Goal: Gather every line of the records below that contains the string "target", and copy each one in full. Match the string with its case exactly.

Given records:
-*-
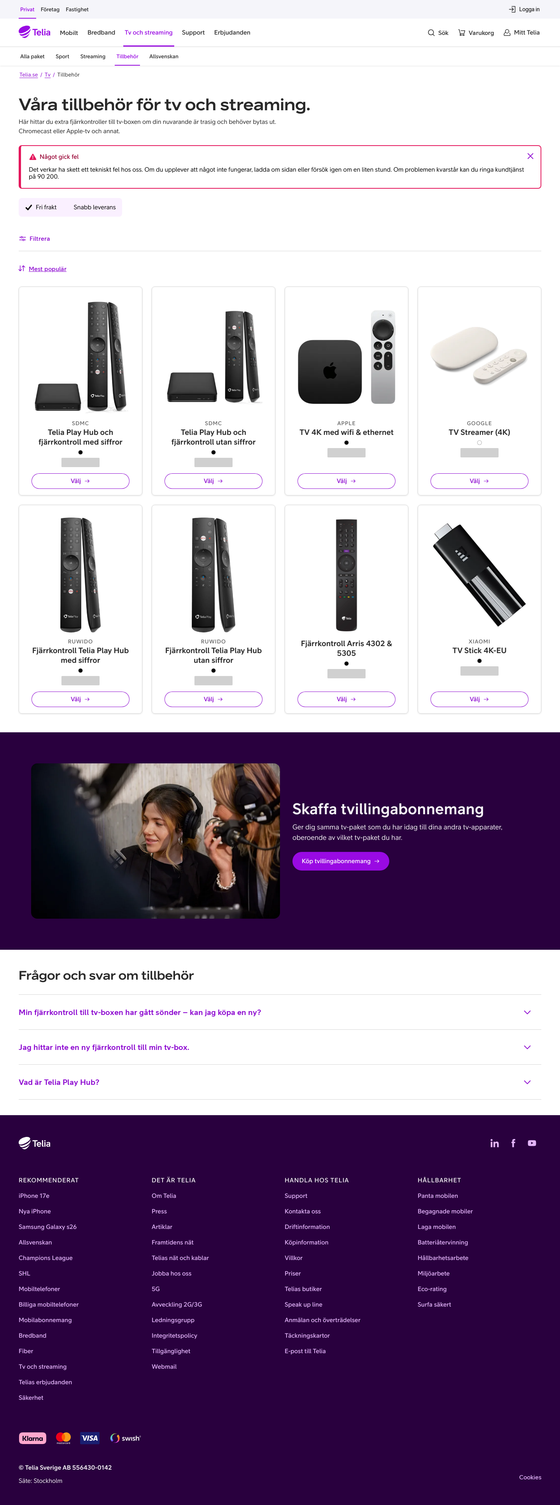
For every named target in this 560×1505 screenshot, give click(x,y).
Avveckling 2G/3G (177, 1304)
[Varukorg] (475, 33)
-*-
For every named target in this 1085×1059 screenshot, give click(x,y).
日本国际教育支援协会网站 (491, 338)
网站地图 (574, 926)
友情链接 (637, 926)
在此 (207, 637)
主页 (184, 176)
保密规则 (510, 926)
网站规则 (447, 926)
-*-
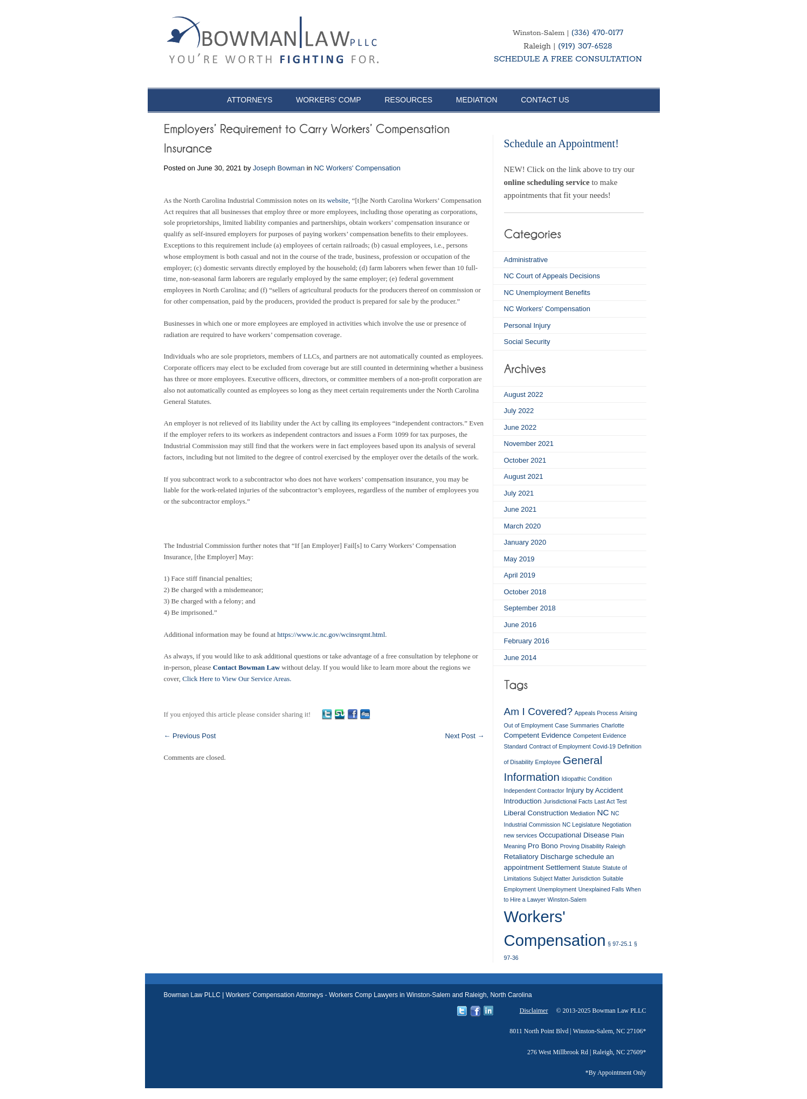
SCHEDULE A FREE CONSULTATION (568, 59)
-*-
Task answer:
For every named target in this 560×1505 screenshot, give click(x,y).
For every named target in this 1085×1059 screenshot, give click(x,y).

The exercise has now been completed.